"Neues Volksblatt" Kommentar: "Klarheit" (Von Michaela Ecklbauer)

Ausgabe vom 14. Juli 2003

Linz (OTS) - =

Auf drei Rechtskommentare stützt sich der Bescheid
des Finanzministeriums, der Minister Karl-Heinz Grasser und seinem Homepage-Sponsor, der Industriellenvereinigung, eine weiße Weste bescheinigt.

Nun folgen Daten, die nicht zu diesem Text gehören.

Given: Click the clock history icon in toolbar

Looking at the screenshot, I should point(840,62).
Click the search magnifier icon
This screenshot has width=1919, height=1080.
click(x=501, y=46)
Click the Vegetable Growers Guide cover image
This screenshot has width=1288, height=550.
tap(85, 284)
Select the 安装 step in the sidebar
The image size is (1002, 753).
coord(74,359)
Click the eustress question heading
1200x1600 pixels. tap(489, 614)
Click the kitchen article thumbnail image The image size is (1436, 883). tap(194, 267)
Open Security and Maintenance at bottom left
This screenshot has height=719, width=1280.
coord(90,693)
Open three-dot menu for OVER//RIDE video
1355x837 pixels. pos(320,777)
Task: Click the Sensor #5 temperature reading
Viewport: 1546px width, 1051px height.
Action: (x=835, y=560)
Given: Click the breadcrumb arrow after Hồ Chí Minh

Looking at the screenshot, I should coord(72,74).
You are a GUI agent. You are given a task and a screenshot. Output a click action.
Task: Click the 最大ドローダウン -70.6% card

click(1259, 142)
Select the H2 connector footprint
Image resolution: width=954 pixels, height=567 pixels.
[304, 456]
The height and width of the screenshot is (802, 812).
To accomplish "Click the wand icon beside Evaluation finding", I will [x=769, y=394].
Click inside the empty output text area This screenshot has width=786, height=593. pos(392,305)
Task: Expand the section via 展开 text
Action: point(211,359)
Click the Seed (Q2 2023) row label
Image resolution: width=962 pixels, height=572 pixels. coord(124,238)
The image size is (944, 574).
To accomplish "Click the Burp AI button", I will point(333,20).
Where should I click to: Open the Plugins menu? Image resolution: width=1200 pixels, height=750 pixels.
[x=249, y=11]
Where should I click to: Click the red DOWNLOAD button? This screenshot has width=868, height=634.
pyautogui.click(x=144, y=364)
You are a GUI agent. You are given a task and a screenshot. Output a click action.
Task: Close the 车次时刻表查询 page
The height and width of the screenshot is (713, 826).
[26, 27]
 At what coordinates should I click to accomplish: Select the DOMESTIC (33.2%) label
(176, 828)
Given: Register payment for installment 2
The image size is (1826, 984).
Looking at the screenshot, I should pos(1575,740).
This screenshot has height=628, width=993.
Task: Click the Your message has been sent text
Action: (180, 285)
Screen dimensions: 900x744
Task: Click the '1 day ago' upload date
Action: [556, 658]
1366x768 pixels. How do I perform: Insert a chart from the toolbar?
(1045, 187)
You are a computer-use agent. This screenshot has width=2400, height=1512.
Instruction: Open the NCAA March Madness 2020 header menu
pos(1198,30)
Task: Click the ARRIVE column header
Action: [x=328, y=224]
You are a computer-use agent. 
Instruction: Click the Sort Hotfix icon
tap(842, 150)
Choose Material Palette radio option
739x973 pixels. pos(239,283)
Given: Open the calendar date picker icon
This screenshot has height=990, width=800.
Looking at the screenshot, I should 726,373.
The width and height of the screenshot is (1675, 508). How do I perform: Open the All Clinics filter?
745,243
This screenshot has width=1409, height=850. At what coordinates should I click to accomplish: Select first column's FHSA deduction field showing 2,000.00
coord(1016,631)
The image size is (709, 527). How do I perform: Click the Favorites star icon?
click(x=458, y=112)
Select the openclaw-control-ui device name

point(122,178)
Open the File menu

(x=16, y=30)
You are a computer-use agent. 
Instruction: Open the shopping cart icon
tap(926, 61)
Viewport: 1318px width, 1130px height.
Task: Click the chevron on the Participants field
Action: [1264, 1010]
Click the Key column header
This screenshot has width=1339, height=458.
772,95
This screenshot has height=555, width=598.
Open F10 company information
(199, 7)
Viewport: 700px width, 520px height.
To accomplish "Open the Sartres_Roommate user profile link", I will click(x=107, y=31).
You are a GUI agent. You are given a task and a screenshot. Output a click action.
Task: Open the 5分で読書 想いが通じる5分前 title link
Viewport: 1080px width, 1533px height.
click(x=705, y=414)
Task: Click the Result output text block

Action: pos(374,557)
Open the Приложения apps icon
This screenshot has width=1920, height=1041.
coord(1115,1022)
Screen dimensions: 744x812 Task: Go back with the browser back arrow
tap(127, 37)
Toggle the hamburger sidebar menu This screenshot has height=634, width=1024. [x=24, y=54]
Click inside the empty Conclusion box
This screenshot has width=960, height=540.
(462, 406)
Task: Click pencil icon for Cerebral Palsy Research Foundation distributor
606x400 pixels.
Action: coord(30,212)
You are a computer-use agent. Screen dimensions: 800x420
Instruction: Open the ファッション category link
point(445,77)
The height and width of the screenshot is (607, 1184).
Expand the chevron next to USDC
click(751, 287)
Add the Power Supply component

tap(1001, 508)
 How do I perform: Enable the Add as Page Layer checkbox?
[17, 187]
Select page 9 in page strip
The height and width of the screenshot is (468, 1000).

Nun sind sich aber Steuerexperten wiederum nicht einig, ob man diese entlastenden Kommentare in der Causa Grasser heranziehen darf oder ob Stiftungen und Vereine steuerrechtlich gleichzustellen sind oder eben nicht. Von diesen Details hängt es aber ab, ob der Bescheid rechtens oder - so wie es Rot und Grün ausdrücken - eine Rechtsbeugung durch die Staatsspitze ist.
Interessant ist jedenfalls, dass sowohl FPÖ-Klubobmann Herbert Scheibner, nie ein deklarierter Grasser-Freund, als auch der freiheitliche Dritte Nationalrats-Präsident Thomas Prinzhorn dem FPÖ-Abtrünnigen Finanzminister den Rücken stärken. Für Scheibner sei die Kampagne gegen Grasser, die die Opposition nun auch auf Staatssekretär Finz auszuweiten gedenkt, "ungerecht und einzigartig".

Der Fall zeigt aber noch etwas anderes auf: dass unsere Steuergesetzgebung eindeutig zu kompliziert ist. Es ist daher längst an der Zeit Klarheit zu schaffen.